* _Document_
++++++++++++++++++++
The business in the capital city of Des Moines is insurance. Because of our mid-sized status, the big chains largely pass us up, so downtown is a bastion for indie restaurants and shops. I’ve written about Des Moines dining in Gourmet and Esquire. Our own East Village is a much better place to shop than the New York City one. (I was just in the latter last week, and it was like a giant mall.) Des Moines is also newly popular. Forbes says we’re the Number One city for young professionals. Men’s Journal called it the best place to live on the Silicon Prairie and one of the 18 coolest places to live in America. Iowa City is one of only five UNESCO World Literature Sites.
Thanks to the state’s independent streak, same-sex couples can get married in Iowa. There was backlash. One obsessed conservative (who incidentally tried to run for governor several times but repeatedly lost in the primaries) has made it his life’s work to unseat the Supreme Court justices who paved the way for same-sex marriages. But Iowans worry more about good jobs.
++++++++++++++++++++
* _Items_
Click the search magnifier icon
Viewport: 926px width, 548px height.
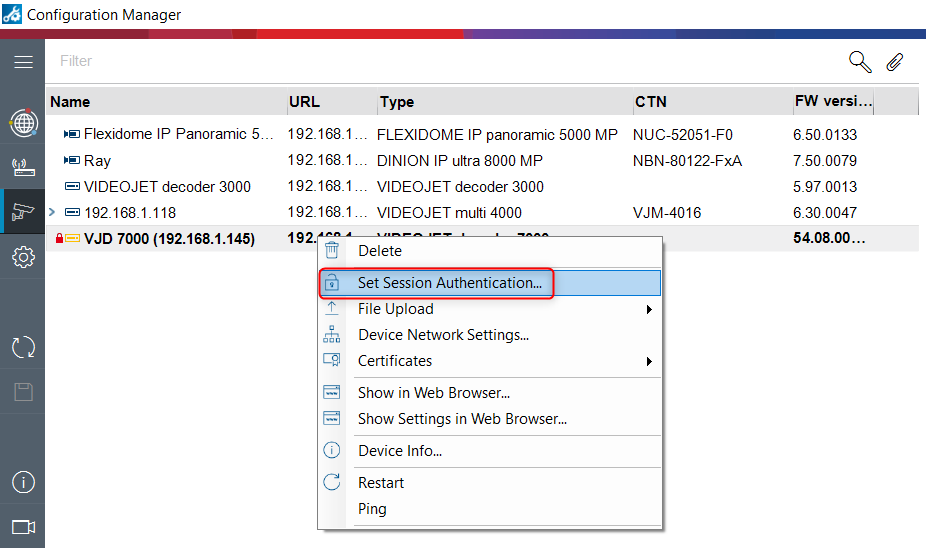pos(859,62)
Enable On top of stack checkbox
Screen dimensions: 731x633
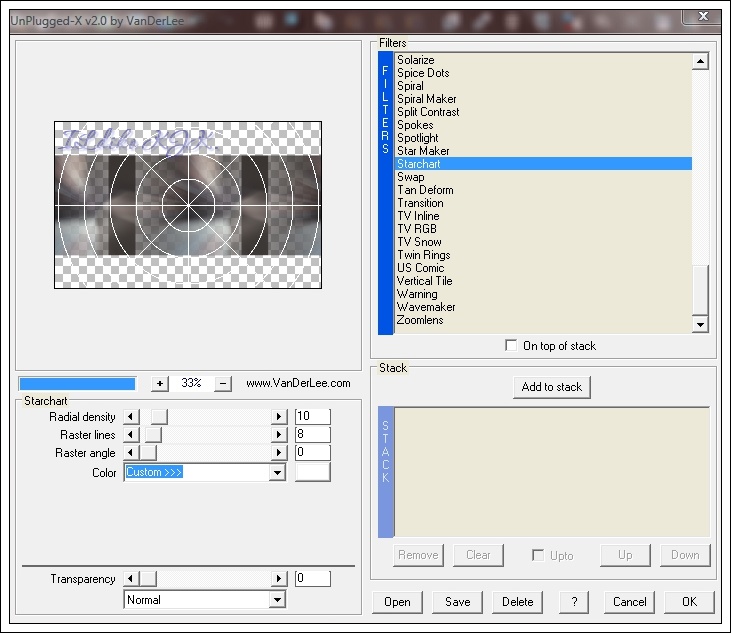tap(512, 346)
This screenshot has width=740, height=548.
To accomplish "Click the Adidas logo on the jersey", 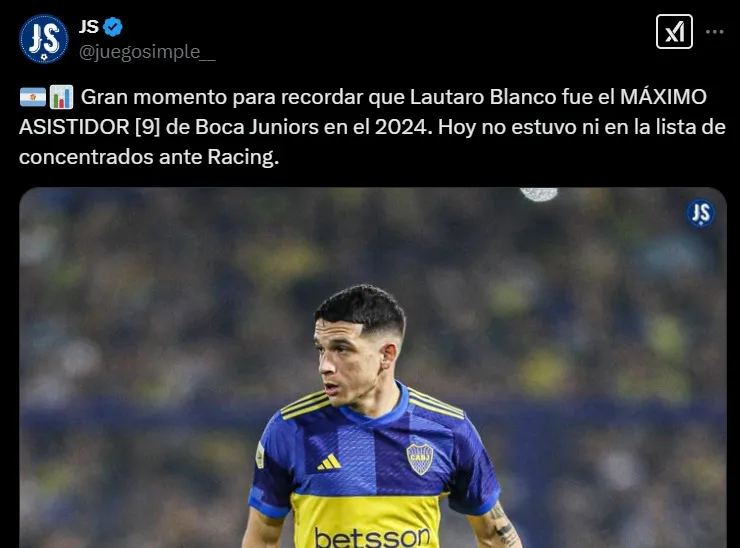I will pyautogui.click(x=329, y=462).
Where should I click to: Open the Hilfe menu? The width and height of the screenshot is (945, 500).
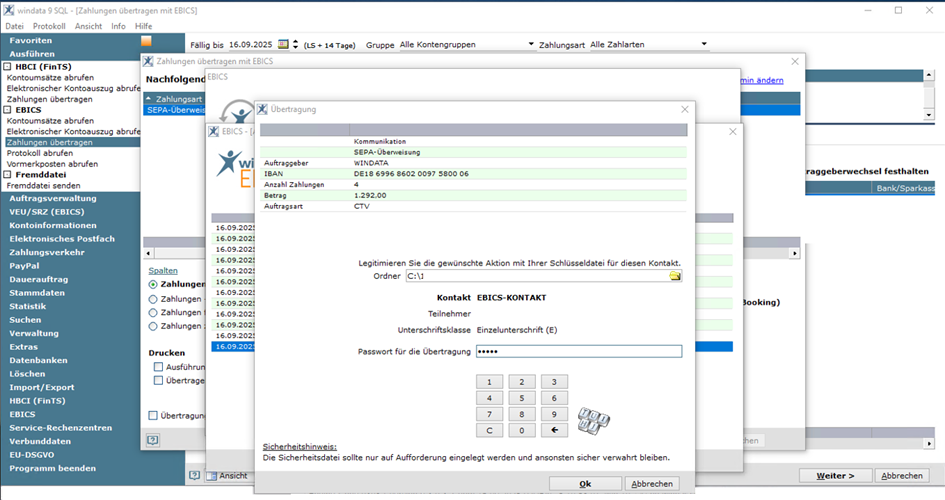click(x=144, y=25)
++++++++++++++++++++
* _Stated exercise_
Reproduce the entire passage about Des Moines and Iowa word for word. The material comes from a separate source.

* _Result of the task_
The business in the capital city of Des Moines is insurance. Because of our mid-sized status, the big chains largely pass us up, so downtown is a bastion for indie restaurants and shops. I’ve written about Des Moines dining in Gourmet and Esquire. Our own East Village is a much better place to shop than the New York City one. (I was just in the latter last week, and it was like a giant mall.) Des Moines is also newly popular. Forbes says we’re the Number One city for young professionals. Men’s Journal called it the best place to live on the Silicon Prairie and one of the 18 coolest places to live in America. Iowa City is one of only five UNESCO World Literature Sites.
Thanks to the state’s independent streak, same-sex couples can get married in Iowa. There was backlash. One obsessed conservative (who incidentally tried to run for governor several times but repeatedly lost in the primaries) has made it his life’s work to unseat the Supreme Court justices who paved the way for same-sex marriages. But Iowans worry more about good jobs.